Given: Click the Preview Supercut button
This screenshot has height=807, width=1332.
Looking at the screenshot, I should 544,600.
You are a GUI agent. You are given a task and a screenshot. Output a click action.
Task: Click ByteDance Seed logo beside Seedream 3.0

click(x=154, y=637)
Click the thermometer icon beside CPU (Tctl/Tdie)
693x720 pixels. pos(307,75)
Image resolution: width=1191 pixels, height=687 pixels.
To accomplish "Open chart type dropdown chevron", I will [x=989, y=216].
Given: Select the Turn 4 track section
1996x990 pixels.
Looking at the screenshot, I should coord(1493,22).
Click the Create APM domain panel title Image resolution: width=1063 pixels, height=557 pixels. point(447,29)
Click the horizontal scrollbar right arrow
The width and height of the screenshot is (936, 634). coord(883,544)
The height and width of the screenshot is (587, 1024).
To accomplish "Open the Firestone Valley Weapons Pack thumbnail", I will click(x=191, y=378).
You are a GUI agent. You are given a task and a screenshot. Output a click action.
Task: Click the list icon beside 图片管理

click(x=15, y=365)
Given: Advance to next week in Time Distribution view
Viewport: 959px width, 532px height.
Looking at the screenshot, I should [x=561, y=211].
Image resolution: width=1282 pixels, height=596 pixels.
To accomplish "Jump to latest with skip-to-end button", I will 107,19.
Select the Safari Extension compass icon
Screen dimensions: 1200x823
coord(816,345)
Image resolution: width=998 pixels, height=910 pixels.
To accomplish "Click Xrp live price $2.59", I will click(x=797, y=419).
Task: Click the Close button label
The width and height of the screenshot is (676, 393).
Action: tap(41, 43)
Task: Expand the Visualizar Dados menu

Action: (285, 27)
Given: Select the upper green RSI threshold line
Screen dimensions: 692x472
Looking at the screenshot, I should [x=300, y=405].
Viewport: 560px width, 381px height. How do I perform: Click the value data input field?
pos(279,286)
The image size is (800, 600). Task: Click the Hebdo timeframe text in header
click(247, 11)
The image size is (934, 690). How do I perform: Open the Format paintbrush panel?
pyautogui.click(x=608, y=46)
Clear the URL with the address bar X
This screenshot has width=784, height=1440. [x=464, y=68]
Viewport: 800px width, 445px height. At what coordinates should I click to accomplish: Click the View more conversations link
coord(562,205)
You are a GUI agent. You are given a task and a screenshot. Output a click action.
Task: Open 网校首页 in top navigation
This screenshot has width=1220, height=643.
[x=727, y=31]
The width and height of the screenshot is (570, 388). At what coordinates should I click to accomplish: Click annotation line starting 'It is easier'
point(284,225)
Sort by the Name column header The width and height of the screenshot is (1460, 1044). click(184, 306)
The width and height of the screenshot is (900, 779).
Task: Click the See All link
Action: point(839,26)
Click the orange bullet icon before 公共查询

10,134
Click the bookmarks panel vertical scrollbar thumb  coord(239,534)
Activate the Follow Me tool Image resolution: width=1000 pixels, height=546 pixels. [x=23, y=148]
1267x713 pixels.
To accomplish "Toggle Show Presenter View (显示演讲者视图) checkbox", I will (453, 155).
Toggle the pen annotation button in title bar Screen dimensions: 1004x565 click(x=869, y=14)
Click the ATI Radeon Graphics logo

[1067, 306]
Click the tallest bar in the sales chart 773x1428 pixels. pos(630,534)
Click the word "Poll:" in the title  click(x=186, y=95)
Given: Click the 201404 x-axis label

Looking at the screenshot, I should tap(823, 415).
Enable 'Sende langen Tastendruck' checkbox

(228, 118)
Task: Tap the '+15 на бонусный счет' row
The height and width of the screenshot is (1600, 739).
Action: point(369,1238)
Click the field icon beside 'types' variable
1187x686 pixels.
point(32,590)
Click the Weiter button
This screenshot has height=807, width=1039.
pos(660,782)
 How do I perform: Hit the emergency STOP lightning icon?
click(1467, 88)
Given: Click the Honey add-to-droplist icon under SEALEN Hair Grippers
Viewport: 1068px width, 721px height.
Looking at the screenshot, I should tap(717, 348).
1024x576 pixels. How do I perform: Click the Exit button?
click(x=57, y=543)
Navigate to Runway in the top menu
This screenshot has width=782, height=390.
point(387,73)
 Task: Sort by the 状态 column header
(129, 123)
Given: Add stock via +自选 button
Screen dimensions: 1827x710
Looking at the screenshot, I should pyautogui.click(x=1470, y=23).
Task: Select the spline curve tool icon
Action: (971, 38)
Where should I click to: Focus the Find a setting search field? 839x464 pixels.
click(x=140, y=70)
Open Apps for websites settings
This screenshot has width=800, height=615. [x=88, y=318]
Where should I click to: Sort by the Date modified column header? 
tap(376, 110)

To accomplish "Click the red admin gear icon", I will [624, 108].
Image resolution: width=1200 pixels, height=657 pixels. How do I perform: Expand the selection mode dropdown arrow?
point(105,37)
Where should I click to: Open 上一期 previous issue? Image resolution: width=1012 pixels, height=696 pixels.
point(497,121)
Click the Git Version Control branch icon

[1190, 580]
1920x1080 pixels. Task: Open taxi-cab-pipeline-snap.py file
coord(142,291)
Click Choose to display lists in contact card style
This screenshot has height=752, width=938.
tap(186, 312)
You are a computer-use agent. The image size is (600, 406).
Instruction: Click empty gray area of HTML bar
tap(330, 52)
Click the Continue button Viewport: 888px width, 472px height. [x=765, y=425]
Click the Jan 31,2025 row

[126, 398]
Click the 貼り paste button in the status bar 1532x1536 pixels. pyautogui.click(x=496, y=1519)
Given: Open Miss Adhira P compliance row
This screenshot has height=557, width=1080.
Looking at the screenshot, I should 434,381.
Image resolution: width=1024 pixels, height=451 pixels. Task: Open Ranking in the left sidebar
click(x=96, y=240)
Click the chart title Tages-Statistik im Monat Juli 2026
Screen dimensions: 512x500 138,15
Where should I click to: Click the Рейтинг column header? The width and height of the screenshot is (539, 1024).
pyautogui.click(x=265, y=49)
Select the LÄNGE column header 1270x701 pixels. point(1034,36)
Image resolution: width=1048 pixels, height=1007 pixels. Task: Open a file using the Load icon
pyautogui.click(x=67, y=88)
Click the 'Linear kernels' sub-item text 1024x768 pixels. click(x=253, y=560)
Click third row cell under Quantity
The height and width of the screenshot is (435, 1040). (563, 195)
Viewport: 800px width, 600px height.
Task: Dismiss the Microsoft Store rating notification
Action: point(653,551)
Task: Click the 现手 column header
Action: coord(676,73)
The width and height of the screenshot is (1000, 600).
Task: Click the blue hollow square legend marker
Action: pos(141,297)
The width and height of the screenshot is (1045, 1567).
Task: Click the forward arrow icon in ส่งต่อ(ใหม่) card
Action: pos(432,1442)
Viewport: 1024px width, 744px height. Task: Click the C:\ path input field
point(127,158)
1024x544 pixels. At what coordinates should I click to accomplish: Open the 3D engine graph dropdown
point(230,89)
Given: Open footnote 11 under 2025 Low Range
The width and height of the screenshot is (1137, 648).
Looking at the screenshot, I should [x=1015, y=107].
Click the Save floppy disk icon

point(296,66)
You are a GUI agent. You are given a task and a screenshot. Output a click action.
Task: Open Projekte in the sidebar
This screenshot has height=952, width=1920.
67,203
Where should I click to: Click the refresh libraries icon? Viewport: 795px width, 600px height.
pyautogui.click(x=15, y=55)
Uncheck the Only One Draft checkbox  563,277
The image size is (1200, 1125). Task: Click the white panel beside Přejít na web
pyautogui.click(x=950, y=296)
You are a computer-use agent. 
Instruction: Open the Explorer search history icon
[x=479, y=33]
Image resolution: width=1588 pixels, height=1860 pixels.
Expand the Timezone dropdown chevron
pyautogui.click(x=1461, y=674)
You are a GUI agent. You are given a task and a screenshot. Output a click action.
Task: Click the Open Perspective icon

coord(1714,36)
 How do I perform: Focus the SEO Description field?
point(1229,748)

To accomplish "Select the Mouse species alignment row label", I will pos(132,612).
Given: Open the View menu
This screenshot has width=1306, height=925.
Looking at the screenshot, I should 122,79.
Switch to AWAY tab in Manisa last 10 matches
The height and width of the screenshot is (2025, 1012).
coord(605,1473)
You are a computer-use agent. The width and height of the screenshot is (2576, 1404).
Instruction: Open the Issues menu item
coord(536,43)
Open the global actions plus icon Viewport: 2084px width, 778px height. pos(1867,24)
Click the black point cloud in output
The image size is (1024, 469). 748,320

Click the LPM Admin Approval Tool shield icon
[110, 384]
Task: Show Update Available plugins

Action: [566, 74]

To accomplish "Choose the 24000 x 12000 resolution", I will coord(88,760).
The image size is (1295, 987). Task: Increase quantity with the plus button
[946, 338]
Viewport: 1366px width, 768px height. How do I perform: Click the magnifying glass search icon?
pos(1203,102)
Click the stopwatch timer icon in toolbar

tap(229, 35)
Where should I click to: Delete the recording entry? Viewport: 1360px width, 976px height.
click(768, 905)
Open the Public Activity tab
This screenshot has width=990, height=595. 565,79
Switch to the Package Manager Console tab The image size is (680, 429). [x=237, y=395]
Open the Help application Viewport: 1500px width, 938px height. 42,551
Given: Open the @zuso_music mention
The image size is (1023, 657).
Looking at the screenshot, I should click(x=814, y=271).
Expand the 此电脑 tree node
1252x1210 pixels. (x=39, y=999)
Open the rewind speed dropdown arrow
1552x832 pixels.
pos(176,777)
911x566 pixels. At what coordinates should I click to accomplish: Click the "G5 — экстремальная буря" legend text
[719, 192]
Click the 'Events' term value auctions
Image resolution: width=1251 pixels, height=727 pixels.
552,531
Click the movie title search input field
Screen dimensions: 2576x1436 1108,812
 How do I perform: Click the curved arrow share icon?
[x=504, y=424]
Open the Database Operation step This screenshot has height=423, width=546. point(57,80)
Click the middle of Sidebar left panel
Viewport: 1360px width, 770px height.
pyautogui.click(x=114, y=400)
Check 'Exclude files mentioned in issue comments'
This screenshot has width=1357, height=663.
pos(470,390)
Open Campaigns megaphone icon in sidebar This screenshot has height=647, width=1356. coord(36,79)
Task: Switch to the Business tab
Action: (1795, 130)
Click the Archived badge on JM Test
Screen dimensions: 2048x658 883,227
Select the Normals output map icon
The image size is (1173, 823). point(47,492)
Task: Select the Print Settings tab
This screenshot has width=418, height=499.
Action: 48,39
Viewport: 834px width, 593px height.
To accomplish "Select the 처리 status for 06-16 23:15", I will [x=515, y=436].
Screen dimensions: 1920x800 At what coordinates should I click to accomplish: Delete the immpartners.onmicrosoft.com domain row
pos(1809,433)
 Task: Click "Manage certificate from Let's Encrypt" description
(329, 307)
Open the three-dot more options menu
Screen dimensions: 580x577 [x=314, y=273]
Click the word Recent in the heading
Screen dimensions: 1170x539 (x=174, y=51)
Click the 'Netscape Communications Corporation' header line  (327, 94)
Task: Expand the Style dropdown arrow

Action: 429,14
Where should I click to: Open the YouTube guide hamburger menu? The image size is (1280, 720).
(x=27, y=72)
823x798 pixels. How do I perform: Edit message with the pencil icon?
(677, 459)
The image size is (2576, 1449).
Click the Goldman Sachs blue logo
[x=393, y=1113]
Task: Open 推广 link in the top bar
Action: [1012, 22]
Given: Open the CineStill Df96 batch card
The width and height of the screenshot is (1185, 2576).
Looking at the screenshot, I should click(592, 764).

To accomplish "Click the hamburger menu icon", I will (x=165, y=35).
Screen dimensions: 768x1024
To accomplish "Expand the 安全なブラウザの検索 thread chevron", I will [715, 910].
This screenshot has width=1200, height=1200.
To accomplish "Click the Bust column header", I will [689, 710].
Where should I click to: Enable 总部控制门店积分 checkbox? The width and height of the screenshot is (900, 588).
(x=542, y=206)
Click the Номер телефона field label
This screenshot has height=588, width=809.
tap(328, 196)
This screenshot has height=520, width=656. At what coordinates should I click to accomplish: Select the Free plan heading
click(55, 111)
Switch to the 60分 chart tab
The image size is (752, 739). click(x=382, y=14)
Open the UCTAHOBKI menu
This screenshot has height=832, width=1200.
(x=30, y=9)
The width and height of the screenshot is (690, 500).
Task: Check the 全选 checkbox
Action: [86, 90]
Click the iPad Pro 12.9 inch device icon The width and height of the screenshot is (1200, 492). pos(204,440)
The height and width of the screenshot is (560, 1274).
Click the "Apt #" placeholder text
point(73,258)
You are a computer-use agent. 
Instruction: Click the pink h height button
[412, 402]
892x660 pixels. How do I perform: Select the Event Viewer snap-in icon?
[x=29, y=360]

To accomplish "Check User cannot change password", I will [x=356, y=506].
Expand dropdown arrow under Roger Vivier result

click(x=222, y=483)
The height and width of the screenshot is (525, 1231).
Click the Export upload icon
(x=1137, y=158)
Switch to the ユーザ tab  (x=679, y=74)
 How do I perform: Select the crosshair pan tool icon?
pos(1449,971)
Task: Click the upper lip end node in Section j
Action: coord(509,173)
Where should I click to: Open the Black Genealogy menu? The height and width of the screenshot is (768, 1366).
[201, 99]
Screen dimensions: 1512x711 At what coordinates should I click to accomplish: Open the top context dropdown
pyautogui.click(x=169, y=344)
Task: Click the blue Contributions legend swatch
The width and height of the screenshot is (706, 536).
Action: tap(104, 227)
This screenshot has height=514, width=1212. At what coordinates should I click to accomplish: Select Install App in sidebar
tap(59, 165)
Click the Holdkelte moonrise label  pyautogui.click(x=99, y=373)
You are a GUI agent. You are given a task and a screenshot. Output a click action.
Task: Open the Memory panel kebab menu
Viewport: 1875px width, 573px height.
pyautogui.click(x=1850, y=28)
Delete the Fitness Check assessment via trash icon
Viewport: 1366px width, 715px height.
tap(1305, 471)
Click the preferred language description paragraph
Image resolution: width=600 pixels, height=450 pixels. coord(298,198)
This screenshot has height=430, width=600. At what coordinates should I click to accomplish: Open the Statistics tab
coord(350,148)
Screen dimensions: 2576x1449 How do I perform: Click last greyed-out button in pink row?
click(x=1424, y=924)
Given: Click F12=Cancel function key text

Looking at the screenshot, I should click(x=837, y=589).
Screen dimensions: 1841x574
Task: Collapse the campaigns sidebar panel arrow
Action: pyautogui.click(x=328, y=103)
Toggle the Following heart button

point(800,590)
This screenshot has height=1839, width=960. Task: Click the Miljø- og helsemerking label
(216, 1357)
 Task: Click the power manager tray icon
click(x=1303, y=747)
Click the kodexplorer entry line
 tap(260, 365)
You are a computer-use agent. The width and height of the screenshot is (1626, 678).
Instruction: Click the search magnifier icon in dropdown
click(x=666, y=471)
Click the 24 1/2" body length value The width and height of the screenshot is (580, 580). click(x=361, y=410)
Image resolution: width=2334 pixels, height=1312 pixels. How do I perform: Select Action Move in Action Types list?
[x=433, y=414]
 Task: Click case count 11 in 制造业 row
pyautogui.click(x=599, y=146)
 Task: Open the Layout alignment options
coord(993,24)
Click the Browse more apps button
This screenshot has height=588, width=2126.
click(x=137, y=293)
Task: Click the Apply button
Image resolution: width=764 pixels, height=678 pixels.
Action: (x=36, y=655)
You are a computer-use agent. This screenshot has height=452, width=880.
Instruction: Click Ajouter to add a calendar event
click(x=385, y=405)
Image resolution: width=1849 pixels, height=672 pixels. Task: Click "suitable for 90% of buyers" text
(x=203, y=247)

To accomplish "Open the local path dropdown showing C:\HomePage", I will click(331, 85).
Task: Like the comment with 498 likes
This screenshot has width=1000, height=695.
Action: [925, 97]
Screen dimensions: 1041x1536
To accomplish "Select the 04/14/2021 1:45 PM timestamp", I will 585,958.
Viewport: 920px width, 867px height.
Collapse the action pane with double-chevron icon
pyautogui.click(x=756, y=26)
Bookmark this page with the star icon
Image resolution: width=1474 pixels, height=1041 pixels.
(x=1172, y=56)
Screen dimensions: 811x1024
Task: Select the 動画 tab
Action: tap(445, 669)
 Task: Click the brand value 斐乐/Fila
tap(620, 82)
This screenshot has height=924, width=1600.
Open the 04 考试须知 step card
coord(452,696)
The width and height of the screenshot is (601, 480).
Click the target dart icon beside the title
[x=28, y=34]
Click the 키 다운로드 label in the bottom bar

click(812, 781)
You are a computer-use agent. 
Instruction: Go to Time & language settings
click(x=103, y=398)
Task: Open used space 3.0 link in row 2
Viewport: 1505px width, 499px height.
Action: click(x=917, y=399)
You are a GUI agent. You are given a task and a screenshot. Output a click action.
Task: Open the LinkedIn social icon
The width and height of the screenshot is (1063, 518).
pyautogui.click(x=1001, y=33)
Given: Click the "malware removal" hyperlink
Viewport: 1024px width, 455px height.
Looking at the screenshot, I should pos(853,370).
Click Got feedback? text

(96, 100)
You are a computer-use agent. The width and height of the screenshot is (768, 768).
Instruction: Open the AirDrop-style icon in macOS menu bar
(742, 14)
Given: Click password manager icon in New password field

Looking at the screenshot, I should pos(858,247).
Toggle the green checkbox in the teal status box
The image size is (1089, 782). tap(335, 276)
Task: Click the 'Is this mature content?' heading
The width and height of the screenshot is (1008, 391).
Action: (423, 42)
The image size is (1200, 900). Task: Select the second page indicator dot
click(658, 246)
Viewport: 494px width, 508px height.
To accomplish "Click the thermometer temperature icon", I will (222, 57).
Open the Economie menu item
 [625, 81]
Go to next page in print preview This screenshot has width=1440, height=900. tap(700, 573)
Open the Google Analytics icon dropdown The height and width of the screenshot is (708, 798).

- - - - -

# [Work to complete]
Beginning at the line above that contains "Task: Click the brand value 斐乐/Fila", return each line exactly through the line that contains "Task: Open used space 3.0 link in row 2", and no others.

# [Task answer]
 Task: Click the brand value 斐乐/Fila
tap(620, 82)
This screenshot has height=924, width=1600.
Open the 04 考试须知 step card
coord(452,696)
The width and height of the screenshot is (601, 480).
Click the target dart icon beside the title
[x=28, y=34]
Click the 키 다운로드 label in the bottom bar

click(812, 781)
You are a computer-use agent. 
Instruction: Go to Time & language settings
click(x=103, y=398)
Task: Open used space 3.0 link in row 2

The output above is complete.